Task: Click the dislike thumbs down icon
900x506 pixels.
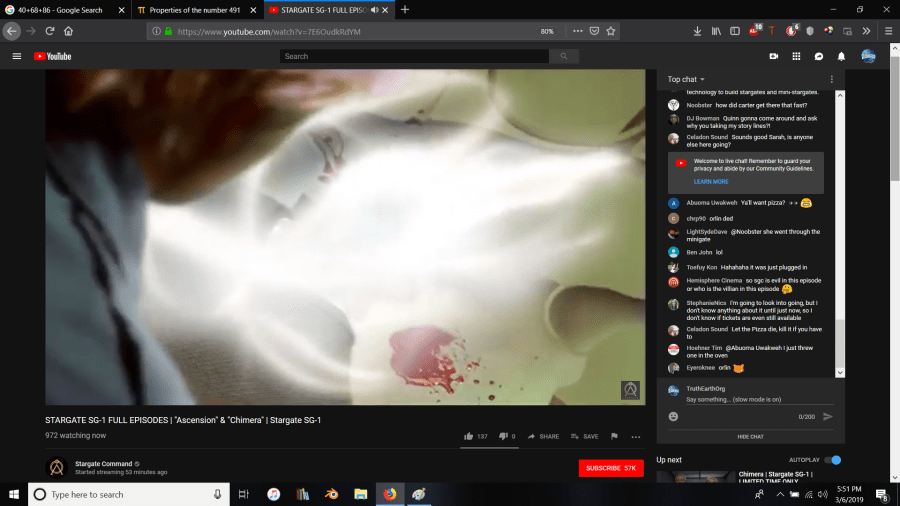Action: click(501, 436)
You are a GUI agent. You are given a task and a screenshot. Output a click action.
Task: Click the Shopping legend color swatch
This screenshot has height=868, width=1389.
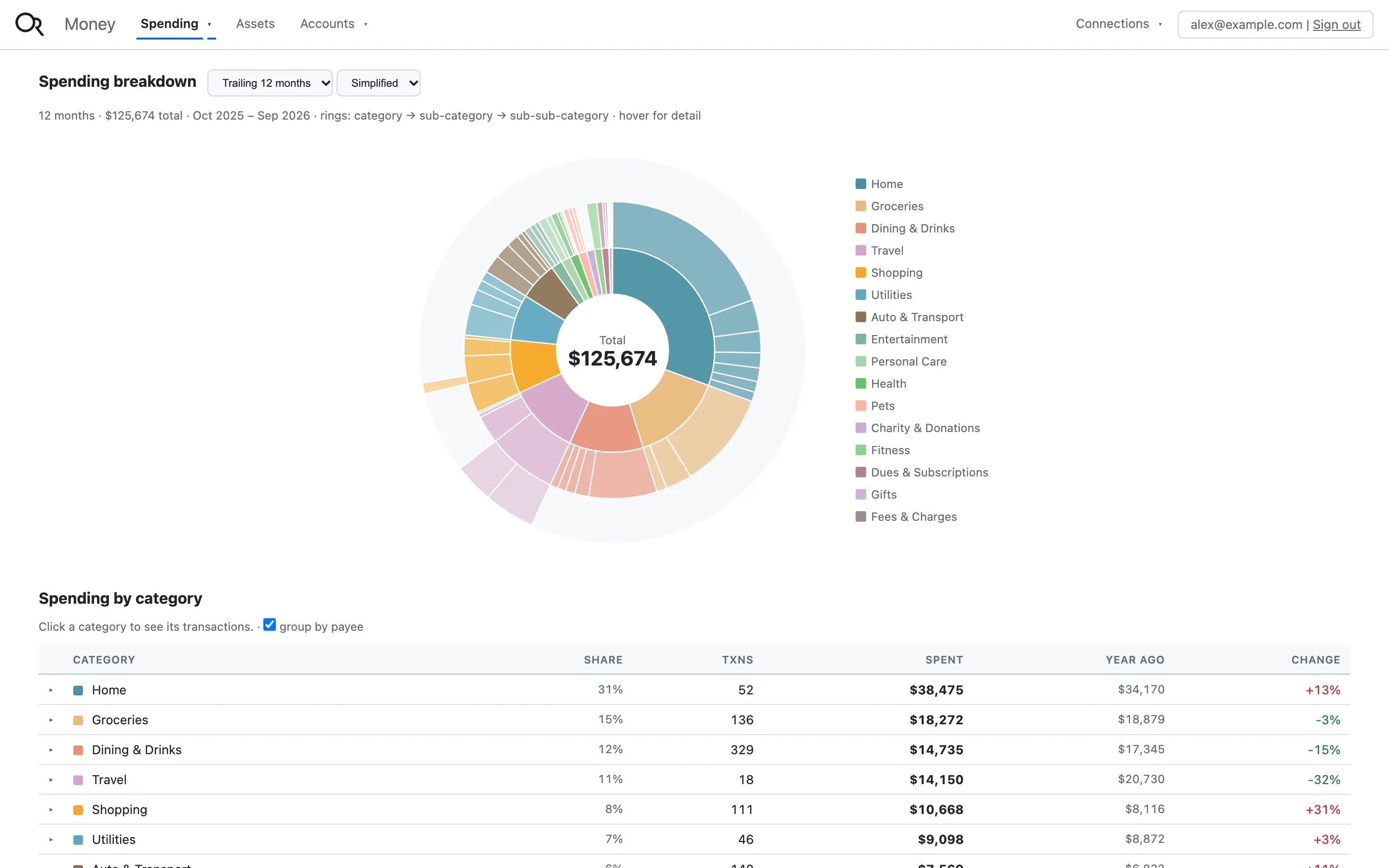click(x=860, y=272)
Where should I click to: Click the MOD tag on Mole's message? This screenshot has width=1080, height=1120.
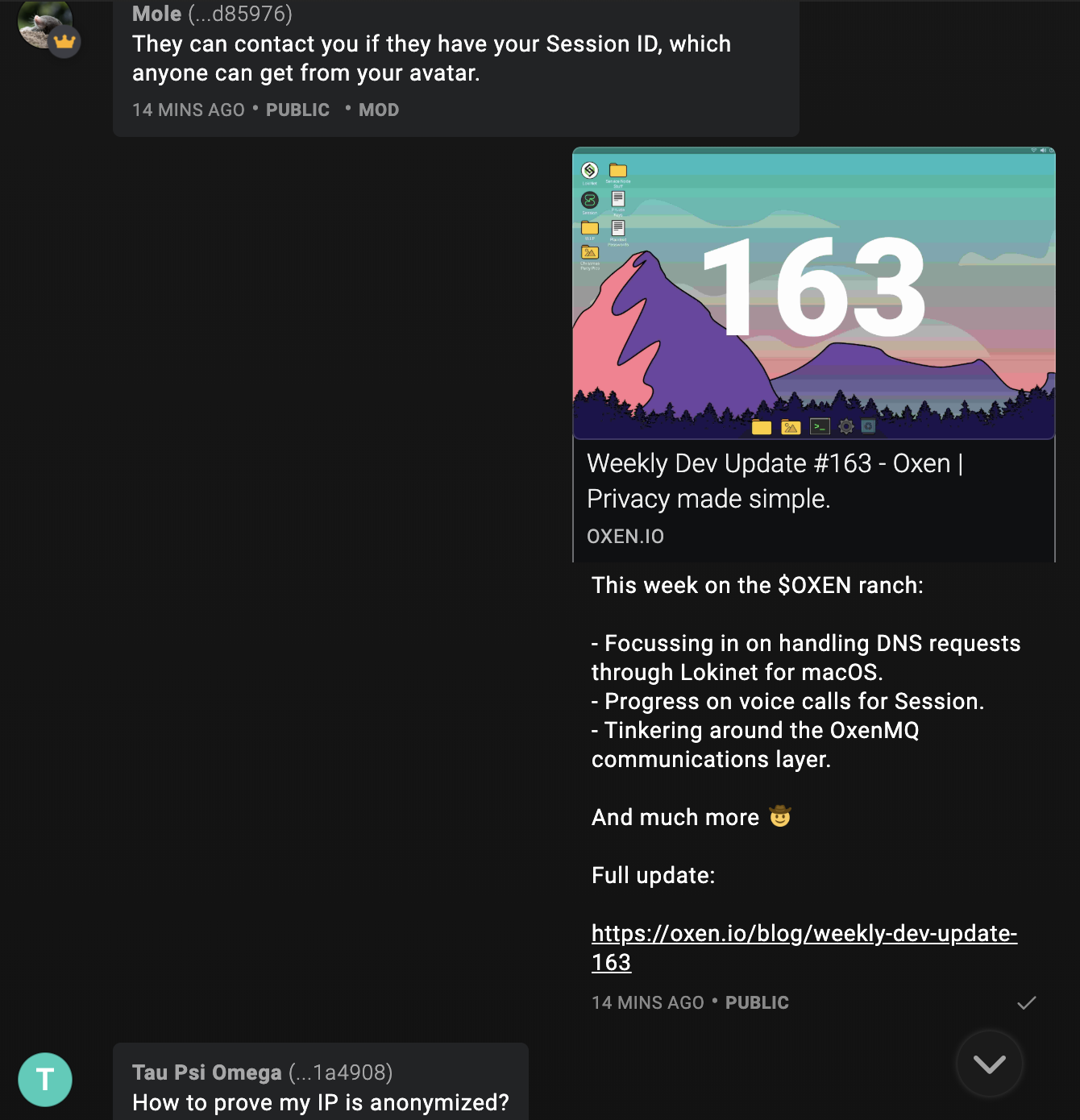(x=379, y=110)
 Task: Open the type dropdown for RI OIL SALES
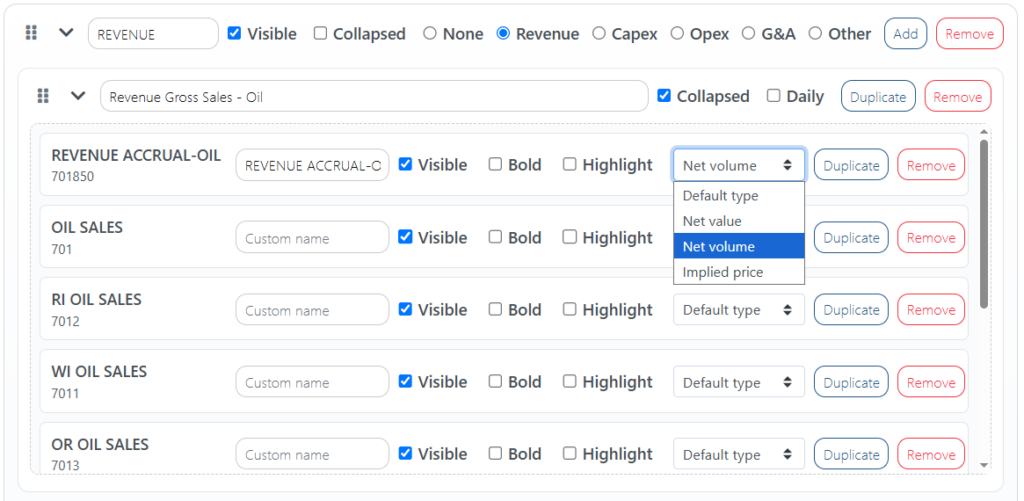coord(739,310)
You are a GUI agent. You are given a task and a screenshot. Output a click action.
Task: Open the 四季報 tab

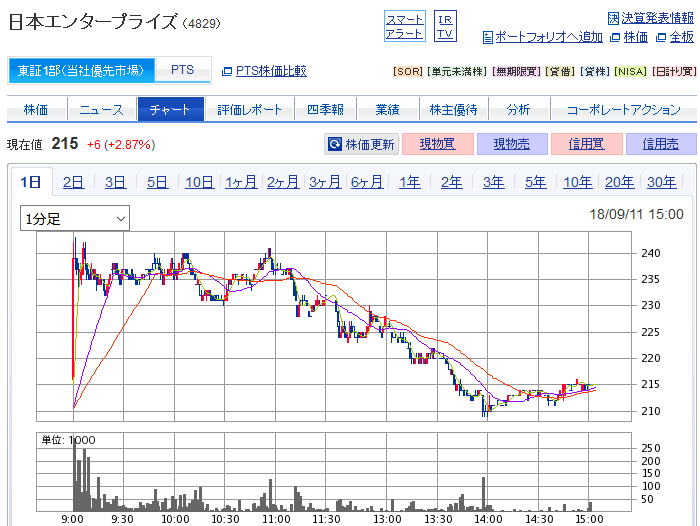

━━━━━━━━

__ASSIGNED TASK__
Every entry is to be reproduced word for word, and no image is carried over.

__ANSWER TO THIS TASK__
Task: Click the dislike thumbs down icon
900x506 pixels.
Action: click(501, 436)
You are a GUI agent. You are given a task and a screenshot. Output a click action.
Task: Click the Shopping legend color swatch
This screenshot has height=868, width=1389.
click(x=860, y=272)
Where should I click to: Click the MOD tag on Mole's message? This screenshot has width=1080, height=1120.
(x=379, y=110)
 Task: Open the type dropdown for RI OIL SALES
coord(739,310)
You are a GUI agent. You are given a task and a screenshot. Output a click action.
Task: Open the 四季報 tab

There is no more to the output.